Kutrigurs, Severski Doneck, Zlivka necropolis, Sarkel

The documentary sources indicate that the steppe regions west of the river Don, along the northern coast of the Black Sea and the Sea of Azov, were populated in the VI-VII c. AD by the Bulgars-Kutrigurs. They were akin to the Proto-Bulgarians of the eastern Azov and lived under similar social and economic conditions. The information of Procopius and Agathius reveal that they were nomads, to whom the wars and the plunder were the main way of acquiring of luxury goods and agricultural goods. However, since the mid-VI c., under favourite conditions, they tended to to settle down. Indicative is the fact that after being defeated by the Utigurs, 2000 Kutrigurs, led by Sinion, settled in Thracia as Byzantine subjects during the reign of emperor Justunian [1].

Because of their nomadic way of life, there are no visible traces left from the Kutrigurs. Pletnjova's investigations along the northern coast of the Taganrog bay show a picture, similar to that from the eastern Azov - temporary camps with few artefacts, concentrated around the steppe rivers' mouths [2]. There are no necropolises found from that period, but from the later period - VIII-IX c., there are more than 20 necropolises and isolated graves [3].

Unfortunately, the data for the Proto-Bulgarian necropolises are incomplete, for most of them we have only brief messages. The 'classical' Proto-Bulgarian necropolis at Zlivka, however, reveals the main features of these complexes. The Zlivka necropolis is situated at the middle course of the river Severski Doneck, near the village of Ilichevska. The burials are in shallow pits (0.6-1.0 m), with simple vertical faces and no signs of niches, step-like widenings or covers of any kind. The dead were laid directly at/on the ground. All graves are single, of western-eastern orientation (the head points to the west). The accompanying objects are few - one or two pots and animal bones. Weaponry and instruments of productions are not present at all. The buried were brahiochranic with barely detected Mongoloid signs [4].

These features are characteristic for almost all necropolises in the region, where the western orientation, the general scarcity of the burial objects and the brachiochranic anthropological type predominate. There are some deviations in the way of burial, for example, in several graves from the pit necropolis at Sarkel, and in one burial in the catacomb necropolis at Dmitrievka the pit is circular in shape. In isolated cases in the same two necropolises there are niches. And contrary to the predominant western orientation of the common pit burials, these with niches are south-north oriented (the head points to the south). The orientation is also unstable in the late burials in necropolises found next to large settlements, such as the Semikarakorskoe gorodishte and the fortress of Sarkel.

* Your objective *
Using the passage on the Kutrigurs, explain in one to three sentences why they left no visible traces.

* Data *

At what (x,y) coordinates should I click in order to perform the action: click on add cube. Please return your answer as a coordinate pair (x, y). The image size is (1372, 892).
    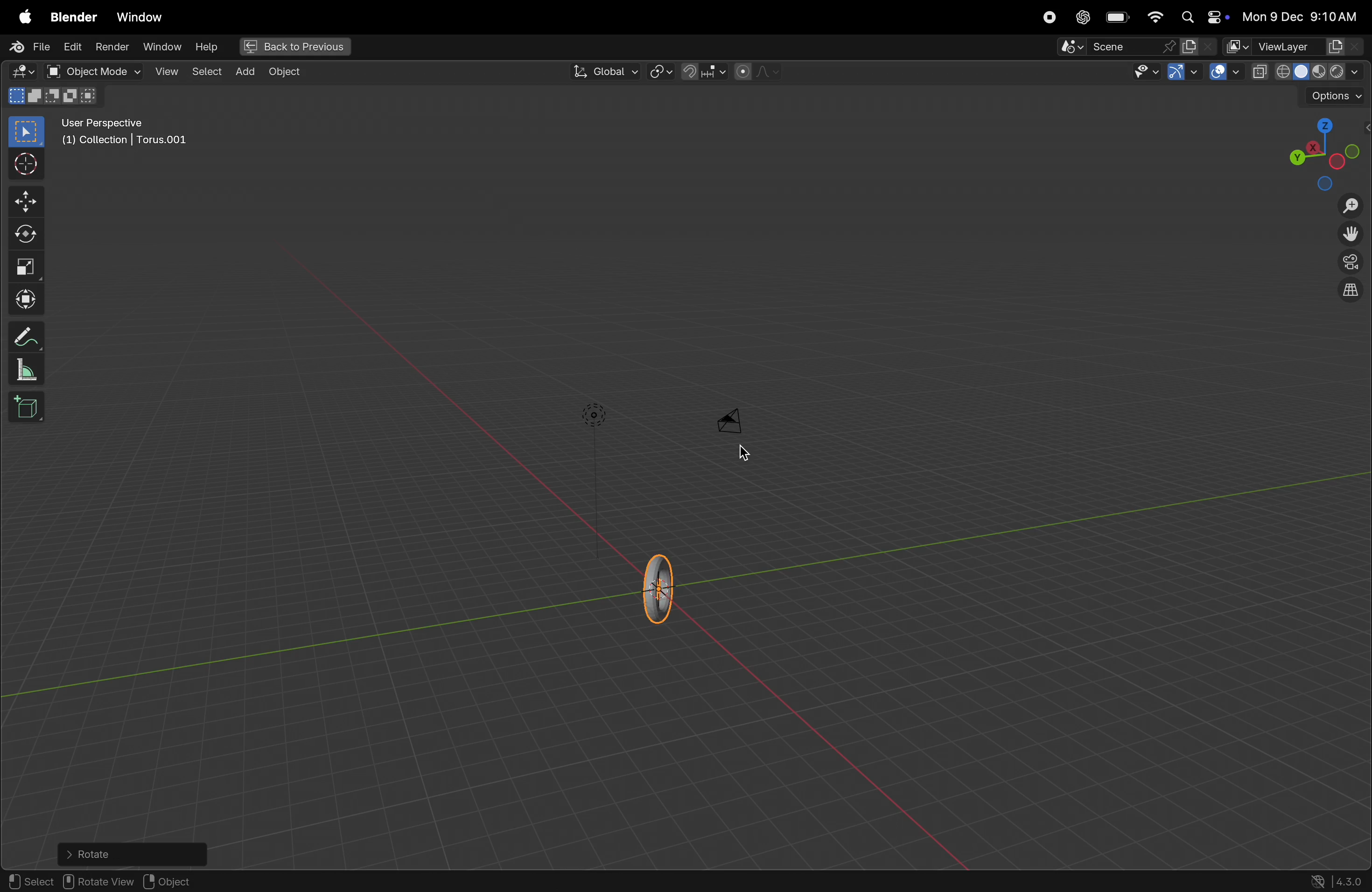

* Answer to the problem *
They left no visible traces because of their nomadic way of life. Along the northern coast of the Taganrog bay, investigations found only temporary camps with few artifacts, concentrated around the mouths of the steppe rivers.